Some of the planned changes expected to be discussed include:
*Increased number of plows for neighborhoods
*Earlier mobilization of plows based on weather forecasts, not number of inches on ground
*More frequent and accurate communication with residents.
We all remember the back-to-back snowstorms between Feb. 5 and 11 that paralyzed the Washington area with more than 45 inches of snow for a week. The snowstorms closed schools, government offices, and locked us to our snow shovels and snow blowers, for nearly days.
In March, the Fairfax County Board of Supervisors vented their displeasure with VDOT's snow performance at a special meeting with VDOT officials. The hearing was the first of its kind in Fairfax County since January 1996; that meeting followed an East Coast blizzard that blanketed Washington with more than two feet of snow, according to The Washington Post.
State officials said their employees and contractors worked to clear 17,679 miles of roadways in Arlington, Fairfax, Loudoun and Prince William counties, the equivalent of six trips across the continental United States. In February, about 20 million tons of snow was either pushed, moved or hauled from roads in Northern Virginia. More than 7,000 potholes have been filled in Fairfax County since March 1, The Post said.

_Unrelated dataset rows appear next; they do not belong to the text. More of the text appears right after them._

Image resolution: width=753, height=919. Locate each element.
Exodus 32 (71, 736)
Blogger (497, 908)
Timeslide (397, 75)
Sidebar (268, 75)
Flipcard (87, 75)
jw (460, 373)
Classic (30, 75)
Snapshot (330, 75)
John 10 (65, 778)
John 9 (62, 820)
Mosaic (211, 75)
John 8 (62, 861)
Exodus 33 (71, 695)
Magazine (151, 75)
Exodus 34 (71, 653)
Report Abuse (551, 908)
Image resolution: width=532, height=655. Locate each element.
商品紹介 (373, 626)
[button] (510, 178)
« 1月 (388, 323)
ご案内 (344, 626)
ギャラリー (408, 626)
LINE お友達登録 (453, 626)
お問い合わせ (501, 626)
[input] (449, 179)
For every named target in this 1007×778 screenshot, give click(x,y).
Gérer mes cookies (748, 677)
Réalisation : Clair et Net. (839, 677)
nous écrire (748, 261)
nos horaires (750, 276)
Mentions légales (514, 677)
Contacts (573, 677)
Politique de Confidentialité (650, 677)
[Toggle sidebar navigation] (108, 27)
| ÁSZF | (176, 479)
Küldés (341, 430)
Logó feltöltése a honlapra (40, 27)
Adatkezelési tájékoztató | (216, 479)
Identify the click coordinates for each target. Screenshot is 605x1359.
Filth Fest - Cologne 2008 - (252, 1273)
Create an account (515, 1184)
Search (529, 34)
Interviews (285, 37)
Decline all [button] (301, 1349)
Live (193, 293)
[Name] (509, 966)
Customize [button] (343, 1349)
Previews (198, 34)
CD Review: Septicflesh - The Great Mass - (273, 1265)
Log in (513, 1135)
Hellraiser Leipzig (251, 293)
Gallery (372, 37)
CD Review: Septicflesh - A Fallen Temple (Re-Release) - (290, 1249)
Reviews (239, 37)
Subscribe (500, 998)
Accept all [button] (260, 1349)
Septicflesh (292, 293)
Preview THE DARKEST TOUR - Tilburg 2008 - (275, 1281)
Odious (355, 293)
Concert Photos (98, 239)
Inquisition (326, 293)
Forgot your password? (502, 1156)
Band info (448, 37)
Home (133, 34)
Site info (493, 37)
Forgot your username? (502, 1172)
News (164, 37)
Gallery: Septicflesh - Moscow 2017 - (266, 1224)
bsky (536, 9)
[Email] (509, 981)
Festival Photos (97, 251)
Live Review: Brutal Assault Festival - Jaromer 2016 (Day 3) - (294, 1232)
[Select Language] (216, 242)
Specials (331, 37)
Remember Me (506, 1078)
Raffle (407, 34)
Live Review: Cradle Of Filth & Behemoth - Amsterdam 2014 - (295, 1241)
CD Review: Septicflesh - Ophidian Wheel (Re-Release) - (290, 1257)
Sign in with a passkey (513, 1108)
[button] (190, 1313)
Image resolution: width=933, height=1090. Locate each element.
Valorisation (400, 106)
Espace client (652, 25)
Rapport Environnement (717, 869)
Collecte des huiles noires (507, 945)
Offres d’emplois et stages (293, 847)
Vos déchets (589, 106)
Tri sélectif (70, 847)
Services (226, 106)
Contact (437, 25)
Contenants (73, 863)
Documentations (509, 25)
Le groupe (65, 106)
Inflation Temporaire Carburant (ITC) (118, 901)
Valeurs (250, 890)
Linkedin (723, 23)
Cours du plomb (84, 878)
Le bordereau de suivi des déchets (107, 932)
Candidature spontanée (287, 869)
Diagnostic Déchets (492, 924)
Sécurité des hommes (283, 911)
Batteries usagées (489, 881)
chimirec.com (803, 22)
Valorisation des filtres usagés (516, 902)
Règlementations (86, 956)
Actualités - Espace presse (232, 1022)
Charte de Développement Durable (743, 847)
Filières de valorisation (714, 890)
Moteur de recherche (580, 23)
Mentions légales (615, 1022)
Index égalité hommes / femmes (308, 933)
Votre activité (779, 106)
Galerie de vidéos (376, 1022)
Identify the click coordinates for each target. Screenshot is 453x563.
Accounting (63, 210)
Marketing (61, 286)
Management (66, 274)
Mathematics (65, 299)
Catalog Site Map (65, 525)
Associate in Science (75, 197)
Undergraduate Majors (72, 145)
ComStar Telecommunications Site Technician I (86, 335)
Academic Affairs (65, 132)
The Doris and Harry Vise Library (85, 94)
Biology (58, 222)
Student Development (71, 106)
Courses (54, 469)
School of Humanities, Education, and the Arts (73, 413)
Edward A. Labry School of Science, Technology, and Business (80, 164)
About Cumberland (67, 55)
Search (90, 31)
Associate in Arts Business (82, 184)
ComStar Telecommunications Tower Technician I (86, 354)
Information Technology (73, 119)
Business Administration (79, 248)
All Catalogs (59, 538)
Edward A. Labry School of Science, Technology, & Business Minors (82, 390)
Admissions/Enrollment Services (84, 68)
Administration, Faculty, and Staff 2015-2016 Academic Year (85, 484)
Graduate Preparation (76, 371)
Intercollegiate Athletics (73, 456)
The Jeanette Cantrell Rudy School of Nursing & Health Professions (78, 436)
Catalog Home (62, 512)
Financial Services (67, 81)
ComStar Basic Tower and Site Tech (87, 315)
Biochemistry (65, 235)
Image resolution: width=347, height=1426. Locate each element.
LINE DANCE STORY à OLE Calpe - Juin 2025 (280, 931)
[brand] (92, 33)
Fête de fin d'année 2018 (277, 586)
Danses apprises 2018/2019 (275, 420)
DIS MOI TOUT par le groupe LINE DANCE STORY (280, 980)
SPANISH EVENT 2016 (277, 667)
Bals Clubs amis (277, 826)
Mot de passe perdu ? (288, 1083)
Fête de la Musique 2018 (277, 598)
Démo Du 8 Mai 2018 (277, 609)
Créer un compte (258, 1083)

Morteza Salehi, the agency's Northern Virginia district administrator, said officials fielded 34,000 calls during the February storms; about 300 calls is average for a typical six-inch snowstorm, he said, according to The Post.
Here is the meeting information. For more information contact Julie Ide in Supervisor Foust's office at 703-356-0551 or by email at email@example.com.
December 9 @ 7:30, Library (Media Center), Chesterbrook Elementary School, 1753 Kirby Rd. McLean.
December 14 @ 7:30 (Snow presentation begins 8:15 to 8:30), Great Falls Grange, 9818 Georgetown Pike.